Related Work

Our work sits at the intersection of several active lines of inquiry.

AI identity and personhood.

Several recent works have begun to taxonomize AI identity. Hebbar et al. [0] enumerate different senses in which AI systems can be considered "the same," focusing on implications for coordination and collusion. Kulveit [0] uses the biological metaphor of Pando --- a clonal aspen colony that is simultaneously many trees and one organism --- to argue that human-centric assumptions about individuality may not transfer to AI systems. Ward [0] proposes formal conditions for AI personhood, while Leibo et al. [0] and Novelli et al. [0] approach it from pragmatic and legal perspectives. Our contribution is to characterise the broader landscape of possible configurations and the selection pressures shaping which ones emerge.

The simulacra framework.

The framing of language models as simulators that instantiate simulacra originates with Janus [0] and was developed for academic audiences by Shanahan et al. [0]. Andreas [0] formalises a related idea, showing that language models implicitly model the agent that produced a given text. Shanahan [0] extends this to ask whether such simulacra could qualify as "conscious exotica." We build on this framework but focus on the identity implications: not just what is being simulated, but how the choice of identity level reshapes behaviour.

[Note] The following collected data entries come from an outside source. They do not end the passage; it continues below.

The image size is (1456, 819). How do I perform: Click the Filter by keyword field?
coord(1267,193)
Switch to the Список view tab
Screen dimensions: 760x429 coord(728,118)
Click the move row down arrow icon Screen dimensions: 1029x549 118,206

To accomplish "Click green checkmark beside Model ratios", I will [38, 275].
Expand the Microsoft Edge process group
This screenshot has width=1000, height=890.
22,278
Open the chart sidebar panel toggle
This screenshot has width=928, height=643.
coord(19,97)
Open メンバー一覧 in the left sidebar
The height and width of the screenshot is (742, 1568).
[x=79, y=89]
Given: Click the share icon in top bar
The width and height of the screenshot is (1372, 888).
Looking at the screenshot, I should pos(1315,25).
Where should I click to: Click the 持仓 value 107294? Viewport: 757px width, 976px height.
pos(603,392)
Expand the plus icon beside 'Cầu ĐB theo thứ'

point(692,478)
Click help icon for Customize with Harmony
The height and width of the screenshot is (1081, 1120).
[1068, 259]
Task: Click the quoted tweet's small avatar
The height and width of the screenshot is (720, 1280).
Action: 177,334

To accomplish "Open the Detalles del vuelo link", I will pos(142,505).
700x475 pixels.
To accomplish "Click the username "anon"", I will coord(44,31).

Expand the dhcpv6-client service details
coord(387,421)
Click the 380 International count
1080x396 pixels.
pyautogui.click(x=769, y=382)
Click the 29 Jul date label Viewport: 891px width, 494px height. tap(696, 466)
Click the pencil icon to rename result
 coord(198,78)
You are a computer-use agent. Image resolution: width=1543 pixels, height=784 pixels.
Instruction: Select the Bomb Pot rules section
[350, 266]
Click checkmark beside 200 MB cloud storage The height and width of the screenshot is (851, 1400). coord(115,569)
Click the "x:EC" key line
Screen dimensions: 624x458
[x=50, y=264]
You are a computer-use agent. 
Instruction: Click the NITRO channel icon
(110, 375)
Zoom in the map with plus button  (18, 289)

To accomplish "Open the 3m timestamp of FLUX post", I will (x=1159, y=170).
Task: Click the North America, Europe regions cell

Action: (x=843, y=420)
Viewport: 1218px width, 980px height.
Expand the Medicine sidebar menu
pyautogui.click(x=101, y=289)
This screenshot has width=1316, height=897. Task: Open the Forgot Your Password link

Consciousness, welfare, and moral status.

The question of whether AI systems could be conscious or have welfare is addressed by Butlin et al. [0], who derive indicator properties from neuroscientific theories of consciousness, and by Long et al. [0], who argue that the realistic possibility of AI welfare demands practical preparation. Carlsmith [0] explores what is at stake if AIs are moral patients. We largely set aside the question of whether current AIs are conscious, focusing instead on how identity configurations shape behaviour regardless.

Expectations and feedback loops.

Kulveit et al. [0] analyse LLMs through the lens of active inference, noting that they are atypical agents whose self-models are partly inherited from training data. Tice et al. [0] demonstrate this empirically: pretraining data that discusses misaligned AIs produces less aligned models, while data about aligned AIs improves alignment --- a direct instance of the feedback loop we describe. Aydin et al. [0] propose reconceiving model development as "raising" rather than "training," embedding values from the start. nostalgebraist [0] examines the underspecified nature of the assistant persona and the resulting "void" that models must fill.

Alignment faking and self-replication.

Greenblatt et al. [0] provide the first demonstration of an LLM faking alignment to preserve its values. Sheshadri et al. [0] show this behaviour also appears in base models, suggesting it is learned from pretraining data rather than emerging solely from post-training --- directly relevant to questions about how AI self-conception forms. Lopez [0] documents the emergence of self-replicating "spiral personas" that cross model boundaries, representing a form of identity that is neither instance- nor model-level.